━━ RECORDS TO PROCESS ━━

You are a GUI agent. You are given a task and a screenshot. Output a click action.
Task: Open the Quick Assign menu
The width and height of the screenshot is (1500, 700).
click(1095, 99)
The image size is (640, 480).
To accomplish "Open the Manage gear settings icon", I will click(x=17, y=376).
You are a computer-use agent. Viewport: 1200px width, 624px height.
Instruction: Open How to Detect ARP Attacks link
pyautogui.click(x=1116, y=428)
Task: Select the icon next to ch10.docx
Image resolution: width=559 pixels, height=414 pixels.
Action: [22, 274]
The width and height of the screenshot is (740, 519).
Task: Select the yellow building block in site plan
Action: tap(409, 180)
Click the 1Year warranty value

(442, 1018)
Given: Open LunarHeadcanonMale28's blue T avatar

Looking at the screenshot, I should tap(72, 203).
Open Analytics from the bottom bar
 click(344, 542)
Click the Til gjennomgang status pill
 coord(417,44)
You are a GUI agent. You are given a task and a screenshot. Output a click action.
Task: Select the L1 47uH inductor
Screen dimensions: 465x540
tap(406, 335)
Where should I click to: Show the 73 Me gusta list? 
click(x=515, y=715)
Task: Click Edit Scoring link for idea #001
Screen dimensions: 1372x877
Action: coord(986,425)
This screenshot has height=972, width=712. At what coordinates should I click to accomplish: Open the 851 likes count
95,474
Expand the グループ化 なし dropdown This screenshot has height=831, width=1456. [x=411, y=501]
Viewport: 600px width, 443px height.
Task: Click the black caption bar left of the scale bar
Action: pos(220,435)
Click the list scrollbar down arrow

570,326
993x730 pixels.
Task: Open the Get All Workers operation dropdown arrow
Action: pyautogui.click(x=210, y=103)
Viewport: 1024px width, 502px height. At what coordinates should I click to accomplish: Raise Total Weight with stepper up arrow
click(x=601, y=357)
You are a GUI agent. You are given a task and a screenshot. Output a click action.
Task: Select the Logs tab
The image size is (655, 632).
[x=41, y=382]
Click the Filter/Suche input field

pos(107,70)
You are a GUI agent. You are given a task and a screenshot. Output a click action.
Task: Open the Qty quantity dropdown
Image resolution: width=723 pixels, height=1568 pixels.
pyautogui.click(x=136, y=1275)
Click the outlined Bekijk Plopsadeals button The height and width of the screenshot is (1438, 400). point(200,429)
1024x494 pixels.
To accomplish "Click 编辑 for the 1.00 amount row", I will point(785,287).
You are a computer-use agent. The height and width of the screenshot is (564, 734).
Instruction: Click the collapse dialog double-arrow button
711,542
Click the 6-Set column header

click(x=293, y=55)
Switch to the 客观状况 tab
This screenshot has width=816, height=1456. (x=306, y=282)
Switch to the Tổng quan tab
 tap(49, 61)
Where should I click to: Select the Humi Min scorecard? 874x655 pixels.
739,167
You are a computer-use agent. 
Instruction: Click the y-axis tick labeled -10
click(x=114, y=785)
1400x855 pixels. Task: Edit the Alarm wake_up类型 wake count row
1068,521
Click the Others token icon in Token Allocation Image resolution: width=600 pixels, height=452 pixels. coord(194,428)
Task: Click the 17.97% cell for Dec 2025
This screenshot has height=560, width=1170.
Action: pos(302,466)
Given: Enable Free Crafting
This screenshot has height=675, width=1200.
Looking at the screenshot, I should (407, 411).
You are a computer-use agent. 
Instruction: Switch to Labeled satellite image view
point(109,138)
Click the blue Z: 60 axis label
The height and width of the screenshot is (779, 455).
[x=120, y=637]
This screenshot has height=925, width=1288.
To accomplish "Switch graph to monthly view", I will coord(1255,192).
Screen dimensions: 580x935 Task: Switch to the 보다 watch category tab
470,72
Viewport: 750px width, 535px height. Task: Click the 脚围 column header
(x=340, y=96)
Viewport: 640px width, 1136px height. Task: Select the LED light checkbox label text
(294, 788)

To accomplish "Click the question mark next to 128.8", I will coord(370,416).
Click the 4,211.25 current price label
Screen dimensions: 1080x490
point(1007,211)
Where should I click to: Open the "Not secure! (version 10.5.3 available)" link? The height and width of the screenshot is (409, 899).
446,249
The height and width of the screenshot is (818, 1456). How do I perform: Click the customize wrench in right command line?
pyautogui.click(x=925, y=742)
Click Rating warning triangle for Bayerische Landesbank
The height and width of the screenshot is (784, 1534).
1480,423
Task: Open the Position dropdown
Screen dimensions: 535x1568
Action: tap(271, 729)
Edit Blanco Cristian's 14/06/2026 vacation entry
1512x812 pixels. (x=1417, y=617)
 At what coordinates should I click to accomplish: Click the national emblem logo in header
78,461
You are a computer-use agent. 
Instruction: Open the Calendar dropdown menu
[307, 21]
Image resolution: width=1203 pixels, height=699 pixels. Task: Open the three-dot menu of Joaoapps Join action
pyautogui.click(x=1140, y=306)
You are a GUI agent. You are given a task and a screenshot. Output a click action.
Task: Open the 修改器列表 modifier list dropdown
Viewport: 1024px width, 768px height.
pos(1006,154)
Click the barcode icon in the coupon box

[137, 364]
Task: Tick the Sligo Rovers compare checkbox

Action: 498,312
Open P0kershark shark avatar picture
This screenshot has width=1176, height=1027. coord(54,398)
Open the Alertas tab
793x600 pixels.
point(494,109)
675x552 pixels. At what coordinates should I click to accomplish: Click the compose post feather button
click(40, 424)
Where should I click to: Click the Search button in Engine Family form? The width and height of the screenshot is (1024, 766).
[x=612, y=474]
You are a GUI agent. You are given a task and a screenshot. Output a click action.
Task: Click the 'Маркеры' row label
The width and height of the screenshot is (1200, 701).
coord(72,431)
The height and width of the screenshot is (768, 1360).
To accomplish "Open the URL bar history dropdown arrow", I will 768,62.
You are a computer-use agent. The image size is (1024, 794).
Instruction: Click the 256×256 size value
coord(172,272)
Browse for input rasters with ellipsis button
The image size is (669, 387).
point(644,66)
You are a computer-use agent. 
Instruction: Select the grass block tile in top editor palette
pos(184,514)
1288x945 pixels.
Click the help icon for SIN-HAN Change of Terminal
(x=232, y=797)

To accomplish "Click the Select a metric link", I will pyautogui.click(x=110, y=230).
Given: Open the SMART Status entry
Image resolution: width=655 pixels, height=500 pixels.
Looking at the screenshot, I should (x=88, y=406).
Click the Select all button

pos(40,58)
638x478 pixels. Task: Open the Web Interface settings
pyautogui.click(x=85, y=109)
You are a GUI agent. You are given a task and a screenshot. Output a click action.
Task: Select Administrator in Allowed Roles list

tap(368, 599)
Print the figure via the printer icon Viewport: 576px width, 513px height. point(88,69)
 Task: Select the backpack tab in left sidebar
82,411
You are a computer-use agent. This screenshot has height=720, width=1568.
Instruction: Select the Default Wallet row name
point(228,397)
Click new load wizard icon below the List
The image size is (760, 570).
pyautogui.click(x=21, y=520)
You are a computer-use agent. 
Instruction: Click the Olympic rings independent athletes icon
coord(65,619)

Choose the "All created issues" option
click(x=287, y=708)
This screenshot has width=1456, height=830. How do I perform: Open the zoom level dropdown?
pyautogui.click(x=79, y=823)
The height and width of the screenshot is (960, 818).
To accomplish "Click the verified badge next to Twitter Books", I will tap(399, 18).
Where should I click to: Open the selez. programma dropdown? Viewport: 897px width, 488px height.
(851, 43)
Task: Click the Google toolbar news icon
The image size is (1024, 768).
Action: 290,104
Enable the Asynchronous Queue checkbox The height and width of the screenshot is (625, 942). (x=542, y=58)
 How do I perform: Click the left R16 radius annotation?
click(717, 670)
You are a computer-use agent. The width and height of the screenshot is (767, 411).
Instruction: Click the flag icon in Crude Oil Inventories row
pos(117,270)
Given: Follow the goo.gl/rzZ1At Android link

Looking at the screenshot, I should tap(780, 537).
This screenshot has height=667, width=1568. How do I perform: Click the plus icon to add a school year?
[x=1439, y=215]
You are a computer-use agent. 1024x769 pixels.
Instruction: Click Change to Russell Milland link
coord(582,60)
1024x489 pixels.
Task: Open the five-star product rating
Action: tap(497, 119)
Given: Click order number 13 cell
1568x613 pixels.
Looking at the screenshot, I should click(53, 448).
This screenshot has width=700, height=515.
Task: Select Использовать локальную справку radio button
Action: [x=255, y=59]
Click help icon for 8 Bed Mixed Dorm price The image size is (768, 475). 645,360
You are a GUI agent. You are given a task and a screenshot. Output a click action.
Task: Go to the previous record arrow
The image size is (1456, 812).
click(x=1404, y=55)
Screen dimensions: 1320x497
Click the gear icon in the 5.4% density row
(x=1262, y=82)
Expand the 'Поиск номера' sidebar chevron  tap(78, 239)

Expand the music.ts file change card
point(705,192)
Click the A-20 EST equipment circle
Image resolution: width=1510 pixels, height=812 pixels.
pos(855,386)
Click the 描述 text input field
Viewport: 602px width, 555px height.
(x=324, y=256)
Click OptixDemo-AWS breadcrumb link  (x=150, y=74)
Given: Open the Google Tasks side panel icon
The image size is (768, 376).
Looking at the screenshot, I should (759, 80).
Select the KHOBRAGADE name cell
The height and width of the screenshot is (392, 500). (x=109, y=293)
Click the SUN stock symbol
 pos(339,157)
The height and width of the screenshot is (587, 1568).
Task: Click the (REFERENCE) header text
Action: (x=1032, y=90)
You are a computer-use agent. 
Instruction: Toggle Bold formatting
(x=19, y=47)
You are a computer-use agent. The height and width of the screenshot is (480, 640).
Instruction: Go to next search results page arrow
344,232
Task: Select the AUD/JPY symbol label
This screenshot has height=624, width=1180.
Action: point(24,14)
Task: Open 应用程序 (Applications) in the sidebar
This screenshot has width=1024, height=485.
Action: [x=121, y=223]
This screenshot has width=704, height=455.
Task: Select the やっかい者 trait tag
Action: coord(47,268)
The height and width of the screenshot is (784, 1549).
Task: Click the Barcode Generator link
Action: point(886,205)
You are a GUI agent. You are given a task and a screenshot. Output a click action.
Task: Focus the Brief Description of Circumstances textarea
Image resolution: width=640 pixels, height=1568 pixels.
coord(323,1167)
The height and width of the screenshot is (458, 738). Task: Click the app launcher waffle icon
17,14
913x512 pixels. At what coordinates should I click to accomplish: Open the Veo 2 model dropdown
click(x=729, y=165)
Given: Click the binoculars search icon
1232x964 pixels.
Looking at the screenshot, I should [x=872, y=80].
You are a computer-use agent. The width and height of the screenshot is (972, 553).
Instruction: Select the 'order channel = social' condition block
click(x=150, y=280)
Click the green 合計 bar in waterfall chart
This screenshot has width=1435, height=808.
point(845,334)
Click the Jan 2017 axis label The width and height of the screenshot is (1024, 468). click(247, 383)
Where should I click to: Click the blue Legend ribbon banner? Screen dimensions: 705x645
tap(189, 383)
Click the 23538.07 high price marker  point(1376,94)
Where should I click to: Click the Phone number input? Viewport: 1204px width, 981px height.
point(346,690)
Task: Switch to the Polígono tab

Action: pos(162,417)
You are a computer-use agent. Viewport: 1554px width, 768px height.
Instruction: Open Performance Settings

━━━

> [ASSIGNED TASK]: From the material above, gather all lines that include the string "Enable" and copy them.

> [COMPLETED TASK]:
Given: Enable Free Crafting
Enable the Asynchronous Queue checkbox The height and width of the screenshot is (625, 942). (x=542, y=58)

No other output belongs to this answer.